SORU:
Selamun Alekyum, Vakıf ve derneklerde para yönetiminin dini ölçüleri nasıl olmalıdır?
CEVAP:
Selamünaleyküm.
Rabbimizin ‘iyilikte yardımlaşın’ emrinin en güzel uygulanan alanlarından biri, para veya para niteliğindeki eşyanın toplanıp ihtiyaç sahiplerine ulaştırılmasıdır. Vakıf – dernek adı ile yapılabileceği gibi bireysel gayretlerle de yürütülmesi mümkün olan bir ibadet nitelikli hizmet alanıdır bu alan.
Para ve insan birleşiminin her zaman büyük bir risk taşıdığını kabul etmemiz gerekir.
İlave olarak da yapılan işin ibadet niteliği taşıması bu riski kat kat artırmaktadır. Özellikle temel fıkıh kaideleri açısından dikkat edilmesi gereken hususları, şu başlıklar altında incelememiz gerekmektedir:
1- Müslümanların resmi bir kurum oluşturarak veya bireysel gayretlerle yardım faaliyetlerinde bulunması, Allah’ın razı olacağı salih amellerdendir. Buna göre de ancak salih bir niyetle yapıldığında, sahibi için sevap kaynağı olabilir.
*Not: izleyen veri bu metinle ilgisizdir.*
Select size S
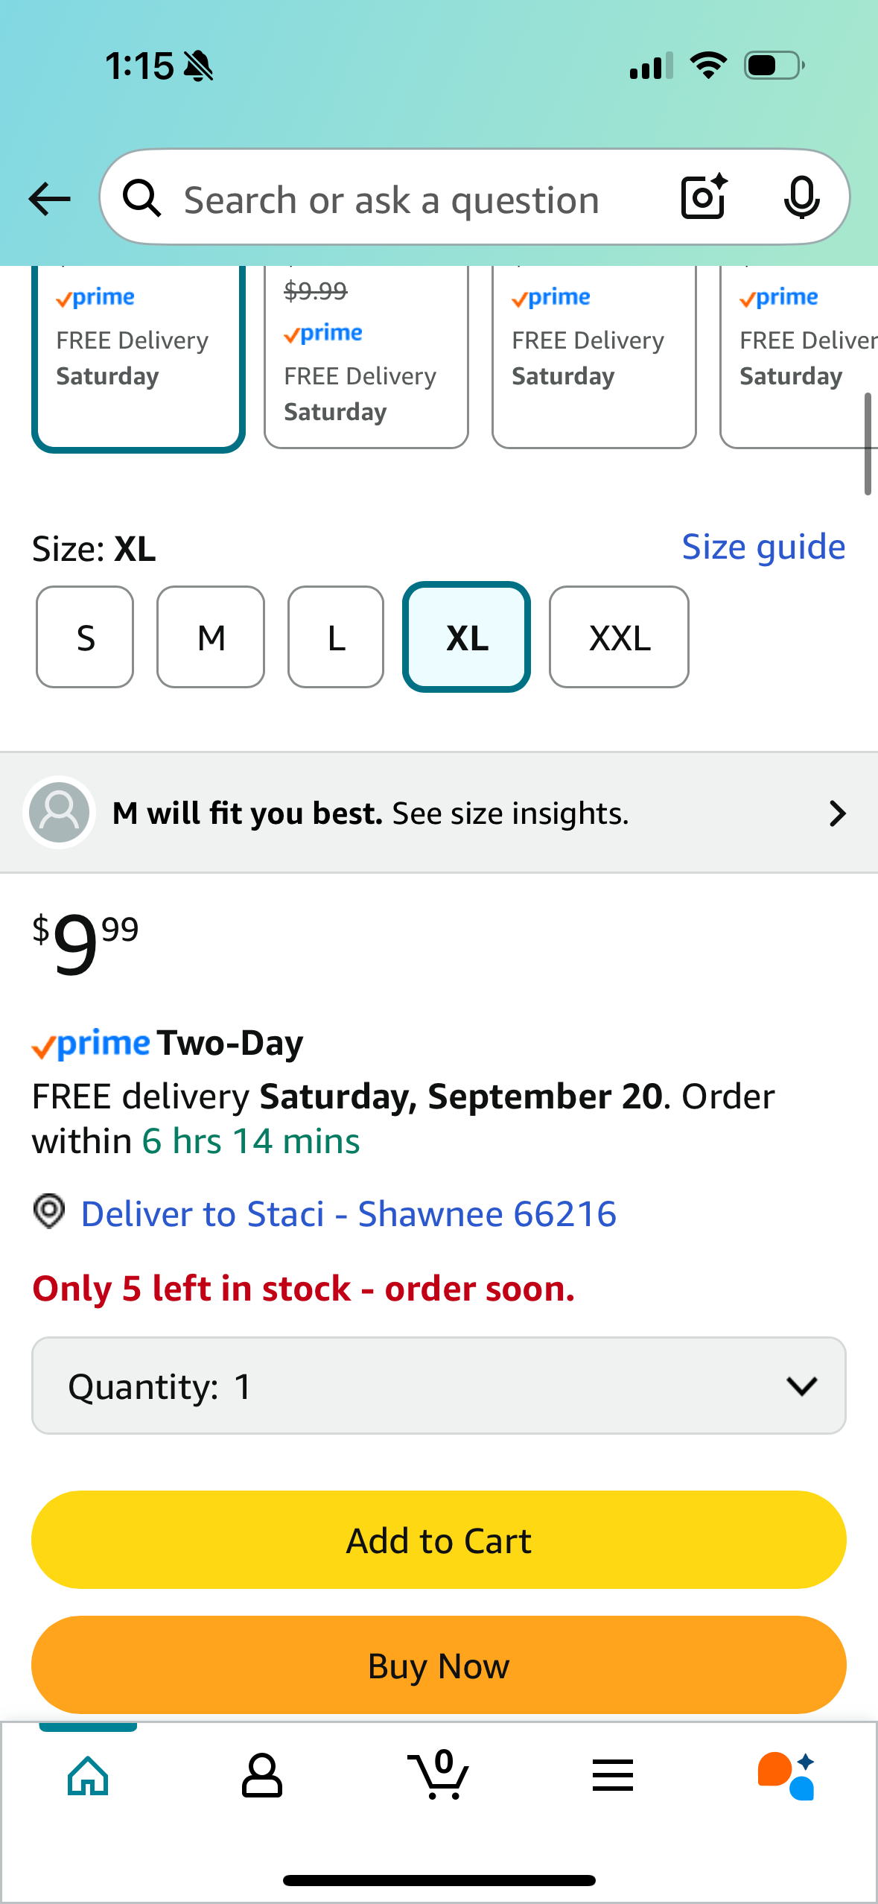 click(x=85, y=638)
Allah rızası dışındaki niyetlerle yürütülen bu tür faaliyetler ‘sosyal etkinlik’ olabilir, ibadet olamaz.
2- Allah’ın rızasını umarak bir dernek/vakıf kuran ve yönetenler, eğer gerçekten Allah’ın rızasını umuyorlarsa, Allah’ın açık bir emri olan istişareyi gerçekleştirmelidirler. Şûra ile yürütülmeyen bir organizasyonda, Allah rızasına ulaşılması çok zordur. Muhakkak Şeriat’ı bilen biri onların danışmanı olmalıdır ki mesuliyetten kurtulmuş olsunlar.
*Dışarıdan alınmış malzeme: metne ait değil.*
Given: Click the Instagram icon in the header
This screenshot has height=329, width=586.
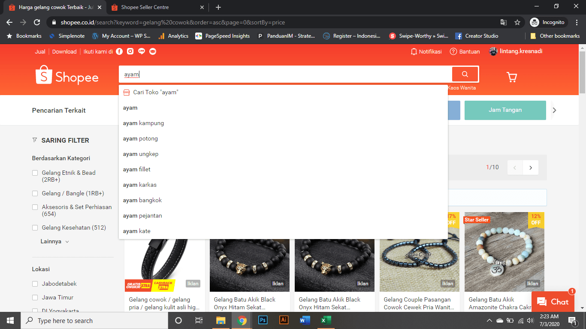Looking at the screenshot, I should click(x=130, y=51).
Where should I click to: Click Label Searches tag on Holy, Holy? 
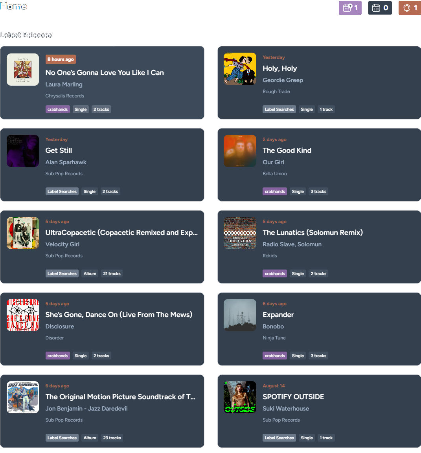[279, 109]
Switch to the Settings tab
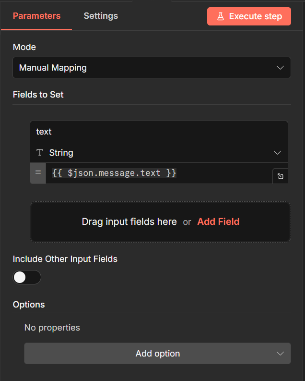 (101, 16)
3- Bir yardım kuruluşunda mü’min olmayanların bulunması mümkündür. İnsanî değerleri korumada mü’minler, gayr-ı müslimlerle ortak faaliyetler yapabilirler. Mü’min olmayanların maddi yardım yapmaları, o yapılan yardımlarla faaliyet yürütülmesi yasak değildir. Eldeki maddi imkânlardan ihtiyaç sahibi gayr-ı müslimlerin yararlandırılması da yasak değildir. Yeter ki böyle bir durum, kâfirlerin iman ehlini ezeceği bir ortam oluşturmamış olsun. Eğer iman ehlinin zelil olmasına direk veya dolaylı bir gerekçe oluşacaksa, gayr-ı müslimlerin yardımını kabul etmek caiz olmaz.
4- Para toplayan bir kurum veya kişinin konumu, vekil/müvekkil konumudur. Para sahibi müvekkil, dernek/vakıf veya yetkilisi de vekildir. Vekil, müvekkilinin görevlisi gibidir. Talimatına uymak zorundadır. Bilhassa şart getirilmiş veya yardım toplanırken gösterilen gerekçelerle insanların zımnen şart getirmiş sayılacağı yardımlarda bağışlar, vekâlete sadık kalınarak harcanmalıdır. Mesela insanlar, cami yapımına daha çok yardım ediyorlar diye dernek ‘cami yaptıracağız, camiyi tamir ettireceğiz’ başlığı ile yardım topladıktan sonra o para ile spor salonu yaptıramazlar. İnsanlara cami diye gösterip direkt cami olarak anlaşılmayan şeylere harcama yapılamaz. Aksi takdirde müvekkil/vekil ilişkisi zedelenmiş olur.
5- Derneğin kurumsal olarak veya görevlilerden birinin kişisel olarak paraya zarar vermesi, kaybetme veya çaldırma gibi bir nedenle bir eksiklik oluşturması durumunda, oluşturulacak denetleme kurulunun raporuna göre ortada bir ihmal veya hata yoksa tazmin gerekmez. Aksi olursa, yani bir ihmal veya dikkatsizlik gibi hata tespit edilirse hatalı olanlar zararı tazmin ederler.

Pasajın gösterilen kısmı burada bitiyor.